Marine Mammal Stranding Database

Marine Mammal Species Description

Dwarf Sperm Whale

Kogia sima

(Owen, 1866)


Order: Cetacea
Family: Kogiidae
Alternate Common Names:

Status: protected under MMPA


   Length: 6.9-8.9 ft (2.1-2.7 m)
   Weight: 300-600 lbs (136-272 kg)

Dwarf sperm whales are dark gray or bluish gray above that fades to a light-gray or white on their undersides. They have a crescent-shaped pigmentation pattern behind the eye that looks like a gill slit. They are robust shaped and have a large bulbous head that protrudes beyond their underslung lower jaw. They have a relatively large falcate dorsal fin that is just behind or near the middle of their back. Dwarf sperm whales have 7-12 pairs of teeth in their lower jaw and up to 3 pairs in their upper jaw.


Dwarf sperm whales occur in warmer deep waters near the continental shelf. This species occurs by itself or in schools of 2-10 individuals.

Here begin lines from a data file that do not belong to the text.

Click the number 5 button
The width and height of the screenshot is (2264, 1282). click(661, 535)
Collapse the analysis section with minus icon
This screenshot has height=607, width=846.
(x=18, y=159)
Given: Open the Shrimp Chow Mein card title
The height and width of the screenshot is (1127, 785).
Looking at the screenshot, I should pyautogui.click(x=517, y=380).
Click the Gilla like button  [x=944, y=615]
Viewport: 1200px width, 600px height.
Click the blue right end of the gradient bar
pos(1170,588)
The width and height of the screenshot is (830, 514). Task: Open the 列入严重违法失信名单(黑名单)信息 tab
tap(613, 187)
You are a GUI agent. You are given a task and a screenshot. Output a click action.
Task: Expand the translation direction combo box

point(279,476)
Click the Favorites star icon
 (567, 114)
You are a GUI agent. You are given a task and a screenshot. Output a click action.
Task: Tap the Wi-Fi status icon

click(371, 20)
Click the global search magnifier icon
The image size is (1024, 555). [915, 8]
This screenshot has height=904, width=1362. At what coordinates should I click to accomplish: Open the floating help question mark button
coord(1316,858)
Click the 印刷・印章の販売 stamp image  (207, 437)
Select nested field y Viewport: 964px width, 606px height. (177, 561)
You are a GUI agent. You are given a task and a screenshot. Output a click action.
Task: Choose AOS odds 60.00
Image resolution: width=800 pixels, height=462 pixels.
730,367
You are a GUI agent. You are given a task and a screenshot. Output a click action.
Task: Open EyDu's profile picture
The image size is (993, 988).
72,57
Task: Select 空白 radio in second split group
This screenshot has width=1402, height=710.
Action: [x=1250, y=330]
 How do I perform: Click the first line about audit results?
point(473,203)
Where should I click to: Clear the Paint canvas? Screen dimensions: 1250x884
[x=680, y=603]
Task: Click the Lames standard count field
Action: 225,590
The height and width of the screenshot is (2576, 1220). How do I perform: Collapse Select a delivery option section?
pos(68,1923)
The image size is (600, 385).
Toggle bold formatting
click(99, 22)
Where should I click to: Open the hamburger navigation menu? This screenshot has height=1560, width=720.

Dwarf sperm whales eat mostly squid, but also eat some fish and crustaceans. They have been recorded diving up to 984 ft (300 m).


Both male and female dwarf sperm whales reach sexual maturity around 6.9 ft (2.1 m) in length.


The dwarf sperm whale was separated from its close relative, pygmy sperm whales, in 1966. These two species are very difficult to tell apart. Observers rarely see this species in the wild; therefore, information about it is limited. Like an octopus, dwarf pygmy whales use a defense mechanism to conceal their location by clouding the water. They defecate; this large amount of reddish-brown feces in the water blurs the view of a potential predator. After defecating, they typically dive away.

Distribution / Range:

These whales occur in temperate and tropical waters worldwide. Off the coasts of the United States, it is documented from most of the east and west coast including the Gulf of Mexico. It tends to be more common in warmer, more southern areas off the coast of the United States.

Similar species:

The most similar species is the pygmy sperm whale, Kogia breviceps. Pygmy sperm whales are larger and have a smaller dorsal fin. These two species also have a different number of teeth (10-16 pairs in K. breviceps and 7-12 pairs in K. simus). These two species are difficult to tell apart in the wild, even by professionals.



Birchler, B. and C.W. Porter. 1999. Dwarf sperm whale, Kogia simus. In The Smithsonian Book of North American Mammals. Wilson, D.E. and S. Ruff, eds., 302-303. Smithsonian Institution in association with the American Society of Mammologists, Washington DC.

Culik, B. 2010. Odontocetes. The toothed whales: "Kogia sima". UNEP/CMS Secretariat, Bonn, Germany. Accessed January 2012.

Taylor, B.L., Baird, R., Barlow, J., Dawson, S.M., Ford, J., Mead, J.G., Notarbartolo di Sciara, G., Wade, P. & Pitman, R.L. 2008. Kogia sima. In: IUCN 2011. IUCN Red List of Threatened Species. Version 2011.2. Downloaded on 09 January 2012.